Simon Axon, EMEA Industry Consulting Director, Teradata
There will undoubtedly be more uncertainty and persistent economic challenges over the coming year. High interest rates and poor economic growth will continue to put pressure on consumers and companies alike. As a result, generative artificial intelligence (GenAI) applications are becoming increasingly popular amongst insurers. A recent survey from EY revealed that 75 percent of companies globally have established GenAI teams. Client experience enhancement was the main factor (69 percent) driving the implementation of these teams in the firms.
Hundreds of tech start-ups are competing for insurance companies’ clients and insurers must consider moving GenAI from the back office to the front lines to use its full potential. Rather than automating current processes, insurers should use it to rethink their client relationships, and how they can provide personalised services to their customers.
Transforming customer service
GenAI has the potential to learn natural language interactions to provide tailored proactive services to customers and therefore, strengthening these relationships. High quality, trusted data from various sources is key for GenAI to offer such services.
For instance, imagine someone, or a group of people, travelling to another country and on arrival find themselves stuck in the city as the departure airport had to be closed for several weeks due to a fire, for example.
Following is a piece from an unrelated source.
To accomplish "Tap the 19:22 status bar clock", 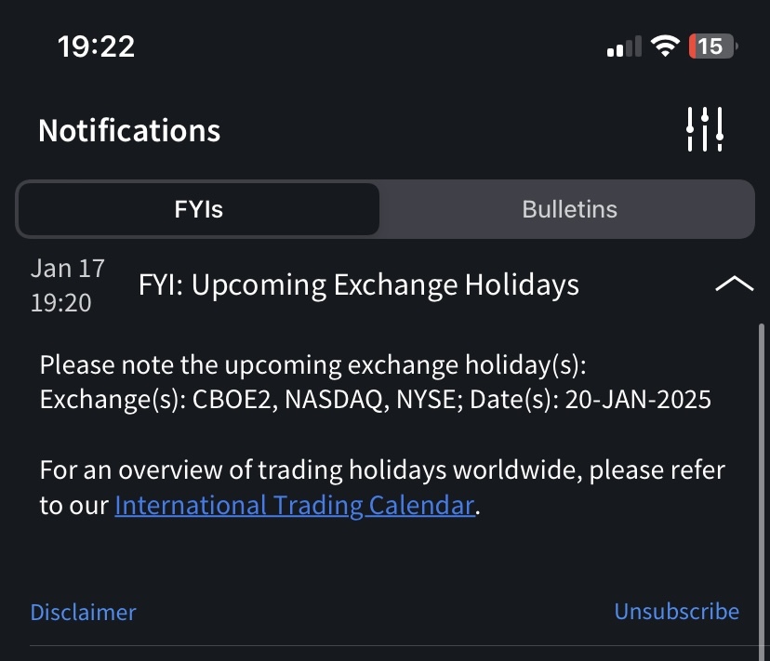I will (96, 46).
This will result in them having to rebook all their flights and hotels and changing their entire schedule to accommodate this unexpected situation. But, since they had travel insurance, they would be able to make a claim with all their receipts once they returned home.
However, the situation would be different with an AI-powered travel insurance app available. By having access to a multitube of external resources, they would have been informed about the fire at their departure airport well in advance notifying them of their cancelled flight. The app would then go on to offer recommendations of alternate hotels, and list out additional departure options for the cancelled flight. Once a new schedule has been decided, the app would automatically contact the respective vendors for the new bookings, calculate the costs and put in the claim. AI would do all the admin work which is ready to go once they have returned from their travels. This also benefits the insurance company as they will be able to eliminate any fraud and only pay out what is necessary.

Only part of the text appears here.